Testo fornito:
Concludo auspicando che tutti noi cadorini, con in testa i Comuni e le Regole, possiamo quanto prima fare una  riflessione sulla politica  attuata fino ad ora sia nella prima lavorazione che nel commercio del legname resinoso delle nostre vallate.

Basterebbe guardare ai  territori a noi vicini ( Pusteria -Austria -Provincia di Trento) dove la lavorazione del legno si è evoluta ed ha fatto dei progressi enormi sia nella segagione dei tronchi  che nel  commercio del prodotto finito.

Lì ci sono delle segherie in grado di tagliare centinai di mc. di tronchi in una giornata, si fabbricano i travi lamellari e si  producono case di abitazione in legno ignifugo e altro ancora.

Noi, viceversa, non abbiamo voluto o saputo svilupparci in questo settore e già da qualche anno vendiamo il legname in tondo a ditte che lo fanno segare proprio in Austria.

Contenuto del dataset:
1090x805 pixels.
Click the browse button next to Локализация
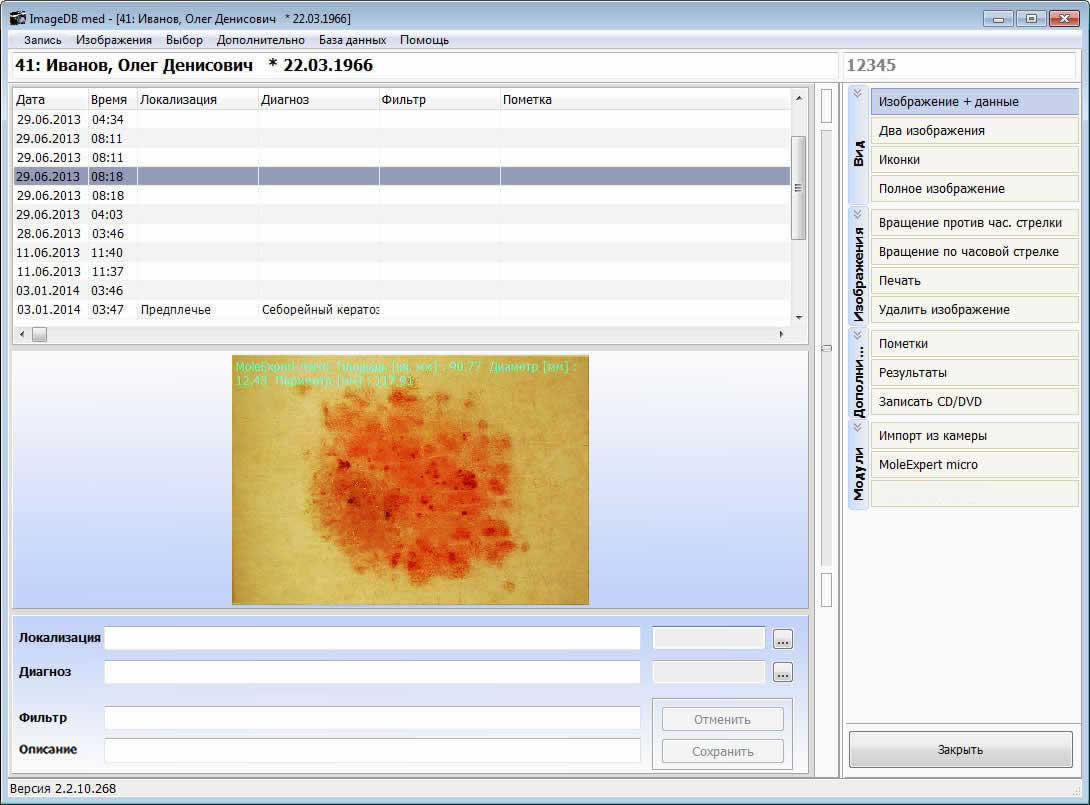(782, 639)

* * *

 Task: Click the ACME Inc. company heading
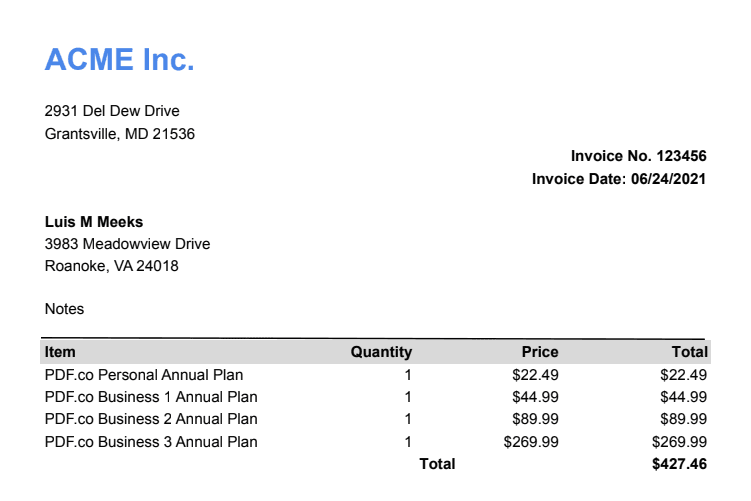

Istruzioni:
a) Indica se ciascuna affermazione concorda con il testo sul legname cadorino, rispondendo sì o no e citando tra virgolette le parole del testo che lo stabiliscono.
(i) Nei territori vicini si producono travi lamellari.
(ii) Il legname in tondo cadorino viene fatto segare in Trentino.
(iii) L'autore auspica una riflessione soltanto da parte dei Comuni.
b) Rispondi a queste domande basandoti sul testo sul legname cadorino.
(i) Quali territori vicini vengono portati come esempio?
(ii) Che cosa si produce in legno ignifugo in quei territori?
(iii) Da quanto tempo il legname in tondo viene venduto a ditte che lo fanno segare in Austria?
Le voci provengono da una fonte diversa.

Le risposte:
a)
(i) Sì: «si fabbricano i travi lamellari».
(ii) No: «vendiamo il legname in tondo a ditte che lo fanno segare proprio in Austria».
(iii) No: «tutti noi cadorini, con in testa i Comuni e le Regole».

b)
(i) La Pusteria, l'Austria e la Provincia di Trento.
(ii) Case di abitazione.
(iii) Da qualche anno.